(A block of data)
+--

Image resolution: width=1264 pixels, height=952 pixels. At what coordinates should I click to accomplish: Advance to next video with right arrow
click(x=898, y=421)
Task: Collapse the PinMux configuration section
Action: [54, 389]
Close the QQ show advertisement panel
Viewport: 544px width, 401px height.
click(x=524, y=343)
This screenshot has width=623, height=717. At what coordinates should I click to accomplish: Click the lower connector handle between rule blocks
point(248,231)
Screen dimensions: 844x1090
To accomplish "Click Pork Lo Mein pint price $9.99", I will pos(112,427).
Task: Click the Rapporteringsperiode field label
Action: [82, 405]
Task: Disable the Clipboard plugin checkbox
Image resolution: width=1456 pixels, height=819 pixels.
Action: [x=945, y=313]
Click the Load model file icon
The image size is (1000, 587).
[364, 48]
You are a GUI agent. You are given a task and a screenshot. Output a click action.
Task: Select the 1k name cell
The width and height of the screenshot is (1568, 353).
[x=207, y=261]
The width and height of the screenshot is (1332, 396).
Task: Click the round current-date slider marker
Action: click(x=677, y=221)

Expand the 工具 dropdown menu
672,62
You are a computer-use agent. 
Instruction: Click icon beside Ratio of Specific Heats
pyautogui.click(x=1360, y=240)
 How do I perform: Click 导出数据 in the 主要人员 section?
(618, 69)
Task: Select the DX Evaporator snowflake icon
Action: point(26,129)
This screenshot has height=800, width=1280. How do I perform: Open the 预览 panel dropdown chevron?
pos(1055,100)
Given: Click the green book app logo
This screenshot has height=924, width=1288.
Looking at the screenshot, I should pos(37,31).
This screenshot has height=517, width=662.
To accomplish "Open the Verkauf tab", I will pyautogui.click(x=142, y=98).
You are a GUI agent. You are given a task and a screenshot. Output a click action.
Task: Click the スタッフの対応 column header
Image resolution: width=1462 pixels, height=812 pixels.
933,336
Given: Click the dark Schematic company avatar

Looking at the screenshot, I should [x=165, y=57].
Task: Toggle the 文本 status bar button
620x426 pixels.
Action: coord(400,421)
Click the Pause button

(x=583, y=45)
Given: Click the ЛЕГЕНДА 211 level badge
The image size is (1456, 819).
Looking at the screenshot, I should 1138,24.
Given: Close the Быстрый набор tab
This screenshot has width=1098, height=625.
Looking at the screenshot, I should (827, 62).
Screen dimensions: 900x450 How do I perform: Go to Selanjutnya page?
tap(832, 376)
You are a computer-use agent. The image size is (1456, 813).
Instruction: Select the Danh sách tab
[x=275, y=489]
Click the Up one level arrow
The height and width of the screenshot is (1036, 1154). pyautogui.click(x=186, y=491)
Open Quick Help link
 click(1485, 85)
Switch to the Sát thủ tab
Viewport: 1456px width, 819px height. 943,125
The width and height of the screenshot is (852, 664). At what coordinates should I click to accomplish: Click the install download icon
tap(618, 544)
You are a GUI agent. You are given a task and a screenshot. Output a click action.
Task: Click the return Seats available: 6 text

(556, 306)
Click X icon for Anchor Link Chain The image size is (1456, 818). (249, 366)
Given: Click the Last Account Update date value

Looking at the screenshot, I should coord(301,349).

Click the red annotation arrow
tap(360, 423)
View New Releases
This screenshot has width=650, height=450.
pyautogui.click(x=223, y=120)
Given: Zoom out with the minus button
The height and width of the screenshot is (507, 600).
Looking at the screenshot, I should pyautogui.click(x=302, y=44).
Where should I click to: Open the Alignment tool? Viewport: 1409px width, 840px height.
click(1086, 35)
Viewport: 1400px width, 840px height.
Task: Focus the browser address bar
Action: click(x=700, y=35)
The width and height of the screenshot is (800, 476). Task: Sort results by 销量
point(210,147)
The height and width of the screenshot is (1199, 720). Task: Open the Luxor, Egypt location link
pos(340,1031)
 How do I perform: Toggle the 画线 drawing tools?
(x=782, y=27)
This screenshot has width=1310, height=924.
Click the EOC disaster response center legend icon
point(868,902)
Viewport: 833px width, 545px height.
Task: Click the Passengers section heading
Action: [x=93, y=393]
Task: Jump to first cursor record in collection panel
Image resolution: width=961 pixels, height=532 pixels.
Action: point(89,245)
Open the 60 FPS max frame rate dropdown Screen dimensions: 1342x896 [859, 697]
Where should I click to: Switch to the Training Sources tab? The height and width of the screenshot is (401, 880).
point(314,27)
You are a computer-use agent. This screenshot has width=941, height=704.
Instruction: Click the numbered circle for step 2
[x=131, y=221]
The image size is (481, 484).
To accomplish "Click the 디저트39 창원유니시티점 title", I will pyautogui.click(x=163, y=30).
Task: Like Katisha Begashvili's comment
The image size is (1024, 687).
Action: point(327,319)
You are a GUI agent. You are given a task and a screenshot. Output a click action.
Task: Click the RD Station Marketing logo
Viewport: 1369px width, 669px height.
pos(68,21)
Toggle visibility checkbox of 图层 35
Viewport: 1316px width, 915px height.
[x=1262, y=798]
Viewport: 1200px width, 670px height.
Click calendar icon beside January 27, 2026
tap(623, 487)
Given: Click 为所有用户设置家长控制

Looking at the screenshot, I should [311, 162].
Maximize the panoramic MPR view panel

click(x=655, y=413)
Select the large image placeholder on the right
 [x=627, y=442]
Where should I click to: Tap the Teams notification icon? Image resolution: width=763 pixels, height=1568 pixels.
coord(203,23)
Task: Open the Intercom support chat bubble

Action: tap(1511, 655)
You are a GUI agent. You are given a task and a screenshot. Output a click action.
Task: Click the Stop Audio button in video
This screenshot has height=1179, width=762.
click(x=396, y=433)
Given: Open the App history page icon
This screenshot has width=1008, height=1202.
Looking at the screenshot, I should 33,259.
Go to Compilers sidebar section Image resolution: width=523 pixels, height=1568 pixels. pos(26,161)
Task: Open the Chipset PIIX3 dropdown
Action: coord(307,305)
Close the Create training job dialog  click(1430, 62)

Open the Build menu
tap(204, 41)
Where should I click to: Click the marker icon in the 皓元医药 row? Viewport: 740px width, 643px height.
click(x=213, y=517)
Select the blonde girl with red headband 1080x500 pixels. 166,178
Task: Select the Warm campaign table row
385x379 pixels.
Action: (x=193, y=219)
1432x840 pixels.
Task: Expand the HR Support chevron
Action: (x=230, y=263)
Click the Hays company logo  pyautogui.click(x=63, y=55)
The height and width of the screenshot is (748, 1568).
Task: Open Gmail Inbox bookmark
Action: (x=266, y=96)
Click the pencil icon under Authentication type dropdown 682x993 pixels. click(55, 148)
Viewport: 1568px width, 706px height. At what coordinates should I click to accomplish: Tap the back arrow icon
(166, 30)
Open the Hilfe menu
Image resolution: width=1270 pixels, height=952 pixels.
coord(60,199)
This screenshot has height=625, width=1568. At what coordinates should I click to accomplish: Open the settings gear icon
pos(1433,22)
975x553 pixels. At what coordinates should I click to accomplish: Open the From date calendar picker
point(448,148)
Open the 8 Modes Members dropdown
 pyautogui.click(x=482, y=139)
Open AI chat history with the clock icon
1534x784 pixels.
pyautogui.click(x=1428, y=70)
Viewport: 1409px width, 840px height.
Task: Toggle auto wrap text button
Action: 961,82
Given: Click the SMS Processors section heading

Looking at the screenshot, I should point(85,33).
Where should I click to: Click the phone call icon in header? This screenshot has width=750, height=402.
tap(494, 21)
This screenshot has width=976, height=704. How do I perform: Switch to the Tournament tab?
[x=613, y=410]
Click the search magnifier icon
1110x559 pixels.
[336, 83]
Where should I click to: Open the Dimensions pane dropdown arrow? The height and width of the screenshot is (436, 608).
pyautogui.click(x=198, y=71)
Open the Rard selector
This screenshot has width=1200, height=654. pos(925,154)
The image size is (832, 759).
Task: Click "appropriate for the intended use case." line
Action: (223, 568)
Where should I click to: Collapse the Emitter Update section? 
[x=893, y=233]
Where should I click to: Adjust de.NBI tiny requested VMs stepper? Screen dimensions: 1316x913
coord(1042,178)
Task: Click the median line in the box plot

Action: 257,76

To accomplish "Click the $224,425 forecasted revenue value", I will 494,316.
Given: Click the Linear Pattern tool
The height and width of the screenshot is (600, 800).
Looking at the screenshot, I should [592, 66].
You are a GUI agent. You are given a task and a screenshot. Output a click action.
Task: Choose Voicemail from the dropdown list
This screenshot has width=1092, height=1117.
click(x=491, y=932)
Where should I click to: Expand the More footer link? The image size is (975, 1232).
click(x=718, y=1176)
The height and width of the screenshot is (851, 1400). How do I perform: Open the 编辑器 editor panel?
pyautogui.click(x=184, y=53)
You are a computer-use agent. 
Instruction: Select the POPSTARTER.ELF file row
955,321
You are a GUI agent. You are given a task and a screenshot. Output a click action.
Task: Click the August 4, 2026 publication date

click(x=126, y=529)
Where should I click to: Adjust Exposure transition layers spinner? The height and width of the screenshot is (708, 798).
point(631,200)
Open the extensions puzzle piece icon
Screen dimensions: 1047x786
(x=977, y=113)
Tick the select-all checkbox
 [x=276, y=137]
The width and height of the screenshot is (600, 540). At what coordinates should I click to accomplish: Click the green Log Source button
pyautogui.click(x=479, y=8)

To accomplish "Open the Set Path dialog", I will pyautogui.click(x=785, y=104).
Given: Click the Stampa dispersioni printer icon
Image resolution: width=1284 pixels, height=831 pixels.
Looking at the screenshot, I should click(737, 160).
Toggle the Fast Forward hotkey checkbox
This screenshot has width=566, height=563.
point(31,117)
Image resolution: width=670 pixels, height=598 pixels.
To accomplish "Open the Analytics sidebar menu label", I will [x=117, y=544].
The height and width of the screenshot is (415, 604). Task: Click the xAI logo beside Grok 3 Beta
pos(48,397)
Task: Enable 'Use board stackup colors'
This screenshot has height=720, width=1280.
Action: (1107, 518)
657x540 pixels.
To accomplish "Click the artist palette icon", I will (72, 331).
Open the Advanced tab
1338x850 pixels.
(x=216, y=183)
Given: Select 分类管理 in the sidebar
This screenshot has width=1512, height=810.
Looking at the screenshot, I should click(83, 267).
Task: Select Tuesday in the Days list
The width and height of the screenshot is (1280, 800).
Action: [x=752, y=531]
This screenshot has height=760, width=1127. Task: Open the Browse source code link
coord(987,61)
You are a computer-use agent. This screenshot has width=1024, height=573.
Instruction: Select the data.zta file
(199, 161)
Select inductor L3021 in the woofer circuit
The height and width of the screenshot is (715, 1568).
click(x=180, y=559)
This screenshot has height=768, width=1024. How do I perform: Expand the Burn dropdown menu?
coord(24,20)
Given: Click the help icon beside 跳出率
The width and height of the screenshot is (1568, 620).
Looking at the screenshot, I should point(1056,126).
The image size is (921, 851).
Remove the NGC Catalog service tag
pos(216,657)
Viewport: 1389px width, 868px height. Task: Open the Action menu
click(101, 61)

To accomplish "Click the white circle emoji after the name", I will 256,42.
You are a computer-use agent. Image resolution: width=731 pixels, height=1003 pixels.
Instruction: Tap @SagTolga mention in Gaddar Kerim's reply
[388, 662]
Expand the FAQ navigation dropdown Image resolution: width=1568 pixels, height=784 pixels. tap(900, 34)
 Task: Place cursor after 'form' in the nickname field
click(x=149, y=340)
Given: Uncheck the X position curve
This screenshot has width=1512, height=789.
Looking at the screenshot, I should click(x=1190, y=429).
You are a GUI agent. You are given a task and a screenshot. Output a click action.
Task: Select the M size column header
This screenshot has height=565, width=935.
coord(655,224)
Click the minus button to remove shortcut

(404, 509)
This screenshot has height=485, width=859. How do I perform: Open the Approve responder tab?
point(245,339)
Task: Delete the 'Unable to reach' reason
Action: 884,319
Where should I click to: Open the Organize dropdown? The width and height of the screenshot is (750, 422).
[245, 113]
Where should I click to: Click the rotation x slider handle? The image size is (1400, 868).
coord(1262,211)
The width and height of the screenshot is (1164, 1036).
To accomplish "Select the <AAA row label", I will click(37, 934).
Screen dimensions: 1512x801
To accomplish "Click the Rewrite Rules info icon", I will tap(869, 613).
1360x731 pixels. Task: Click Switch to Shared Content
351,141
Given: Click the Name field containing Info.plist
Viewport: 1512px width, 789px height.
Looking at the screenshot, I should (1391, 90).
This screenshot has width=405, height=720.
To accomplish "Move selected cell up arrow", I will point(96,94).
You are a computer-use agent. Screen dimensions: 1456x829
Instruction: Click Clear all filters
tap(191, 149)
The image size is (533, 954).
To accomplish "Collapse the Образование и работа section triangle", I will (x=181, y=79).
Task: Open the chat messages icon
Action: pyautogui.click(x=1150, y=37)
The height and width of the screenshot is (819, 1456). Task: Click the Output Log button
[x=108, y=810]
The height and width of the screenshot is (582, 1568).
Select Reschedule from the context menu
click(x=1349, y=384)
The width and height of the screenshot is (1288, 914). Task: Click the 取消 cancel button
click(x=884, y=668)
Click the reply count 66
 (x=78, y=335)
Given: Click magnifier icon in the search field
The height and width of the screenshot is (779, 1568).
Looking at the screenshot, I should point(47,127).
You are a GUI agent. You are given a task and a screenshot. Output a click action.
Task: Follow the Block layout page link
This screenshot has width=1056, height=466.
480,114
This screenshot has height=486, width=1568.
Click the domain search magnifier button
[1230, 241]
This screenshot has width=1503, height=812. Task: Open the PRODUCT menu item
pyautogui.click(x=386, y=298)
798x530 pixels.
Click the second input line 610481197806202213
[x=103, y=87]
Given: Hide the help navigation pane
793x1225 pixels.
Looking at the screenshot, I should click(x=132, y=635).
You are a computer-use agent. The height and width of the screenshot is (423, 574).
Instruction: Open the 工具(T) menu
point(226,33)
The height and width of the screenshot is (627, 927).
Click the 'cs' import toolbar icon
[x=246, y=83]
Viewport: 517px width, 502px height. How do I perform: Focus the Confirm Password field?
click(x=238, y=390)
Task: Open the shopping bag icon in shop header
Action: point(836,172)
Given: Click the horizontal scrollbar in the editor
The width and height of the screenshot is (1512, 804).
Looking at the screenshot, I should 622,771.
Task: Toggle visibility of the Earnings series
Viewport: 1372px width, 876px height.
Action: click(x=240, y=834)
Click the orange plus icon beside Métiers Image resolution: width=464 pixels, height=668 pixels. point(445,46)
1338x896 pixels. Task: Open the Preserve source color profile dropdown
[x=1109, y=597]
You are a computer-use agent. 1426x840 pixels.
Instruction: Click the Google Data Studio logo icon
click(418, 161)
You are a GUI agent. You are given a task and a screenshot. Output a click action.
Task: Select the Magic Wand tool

+--

* **Exercise objective**: Gather each line of the records above that contains the string "value" and copy it in full.

* **Output**:
Given: Click the Last Account Update date value
To accomplish "Click the $224,425 forecasted revenue value", I will 494,316.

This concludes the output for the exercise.